AllWalks ASU works to clear misconceptions on human trafficking

Through its partnership with the McCain Institute, the group aims to spread awareness and increase education

A student-run ASU organization is working with the McCain Institute to increase awareness of human trafficking and address popular misconceptions.

AllWalks ASU focuses on the education and lasting effects human trafficking can have on local communities, and both AllWalks ASU and the McCain Institute stress that there are many misconceptions when it comes to human trafficking. 

Rachel Geiser, a senior double-majoring in biochemistry and political science and the president of AllWalks ASU, said two main misconceptions are that human trafficking is a result of kidnapping and that it is relatively new. 

“Usually a trafficker will pose as a romantic partner, pretend to develop a romantic interest with someone,” Geiser said. “So it’s like a very slow, over the course of a few months process and every single survivor that we’ve had come and speak — that’s how it happened to them.”

She also said the process is extremely manipulative and involves coercion and fraud more than it involves force.

Many people also believe that trafficking in Arizona and in the U.S. is relatively new, but Geiser stressed that this is not the case.

“It’s always been an issue," Geiser said. "People are just becoming more aware of it, and as media attention grows, funding to do research on human trafficking grows, so ... it’s possible there might be more data incoming about human trafficking in the area, but that’s not necessarily representative that it’s more of an issue."

Last week, Cindy McCain reported what she believed to be a human trafficking incident, however police found it to be an unsubstantiated claim. 

According to an article published in the Washington Post, McCain saw a woman that was a different ethnicity from the child she was with at Phoenix Sky Harbor airport and reported the scene as a potential trafficking incident. 

McCain currently serves as the McCain Institute's Chair of the Board of Trustees as well as chairing its Human Trafficking Advisory Council. 

Luke Knittig, senior director of communications for the McCain Institute said in a statement that McCain apologizes for the incident's hassle.

“Mrs.
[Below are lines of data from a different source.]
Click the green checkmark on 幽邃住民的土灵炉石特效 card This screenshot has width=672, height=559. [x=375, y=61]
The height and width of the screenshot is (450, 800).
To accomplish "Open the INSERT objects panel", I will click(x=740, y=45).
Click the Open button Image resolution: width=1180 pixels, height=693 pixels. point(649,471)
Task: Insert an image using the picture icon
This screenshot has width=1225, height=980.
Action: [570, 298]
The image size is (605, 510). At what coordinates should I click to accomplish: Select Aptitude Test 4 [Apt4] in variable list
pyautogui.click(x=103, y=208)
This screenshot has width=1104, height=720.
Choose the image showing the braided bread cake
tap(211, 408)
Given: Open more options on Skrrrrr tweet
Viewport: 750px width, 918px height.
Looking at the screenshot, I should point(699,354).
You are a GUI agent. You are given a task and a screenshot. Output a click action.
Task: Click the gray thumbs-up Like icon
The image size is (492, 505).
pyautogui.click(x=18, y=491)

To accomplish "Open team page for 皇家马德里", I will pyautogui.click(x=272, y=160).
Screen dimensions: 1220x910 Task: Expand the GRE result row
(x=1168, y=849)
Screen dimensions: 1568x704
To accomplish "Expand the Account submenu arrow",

McCain’s snap decision to ask a law enforcement officer for a welfare check on a woman and young child at the Phoenix airport was based on the totality of circumstances observed, not skin color,” Knittig said in the statement. “Her assessment proved incorrect, thankfully. She apologizes for both the hassle and for misspeaking about it during a live radio interview. But that shouldn’t discourage other conscientious-minded citizens from requesting a situation be checked out. To be clear, racial background is simply not an indicator of human trafficking. Signs of abuse, duress, coercion, fraud and confusion can be.”

Geiser said it’s still important to say something if an individual encounters a situation and sees signs that are known red flags for human trafficking, adding that “It’s better to call the hotline and be wrong than have not called and been right."

AllWalks ASU and the McCain Institute have worked together for several years, beginning with a relationship formed by the group's founder, Erin Shulte, an ASU alumna.

In late January 2019, the McCain Institute’s student alliance hosted an awareness fair at ASU's Tempe campus. Partners at the event included AllWalks ASU; the ASU Movement for Violence Prevention; the Sojourner Center, which is a shelter for victims of domestic violence and human trafficking; the McCain Institute; the Governor’s Office of Youth Faith and Family; and SOAP.

Lindsay Murphy, senior anti-human trafficking coordinator for the McCain Institute, said AllWalks ASU was the first student-led group the institute partnered with.

"Because both organizations are part of ASU, AllWalks provides the McCain Institute with a local opportunity to pilot new Student Alliance programming before launching to the international network,” she said in an emailed statement. “AllWalks, in turn, receives educational resources and direct support from McCain Institute staff to advise students and develop on campus anti-trafficking initiatives.” 

The two groups have collaborated on multiple successful events each year, she said, one example being partnering with Sun Devil Athletics to dedicate certain sporting events to human trafficking awareness.

Bill Kennedy, associate athletic director for Sun Devil Athletics said ASU athletics has been working with AllWalks ASU for the past three years, adding that the University's athletics department values its relationship with AllWalks and hopes it will continue to grow because the issue of human trafficking is so pertinent. 

“We believe very strongly in (AllWalks ASU’s) message, so continuing to partner with AllWalks is something we very much wanted to do,” he said.

Geiser said that the organization had a presence at the football game against Michigan State and tabled three basketball games in January. Additionally, the organization also filmed a PSA that featured Cindy McCain and that was shown at the Jan. 11 basketball game and gave away human trafficking awareness T-shirts, she said.

Kristen Abrams, senior director of combating human trafficking at the McCain Institute, said education on the topic of human trafficking is the first step to increasing awareness.

“I think awareness is where you start, but awareness is not going to be the solution,” she said.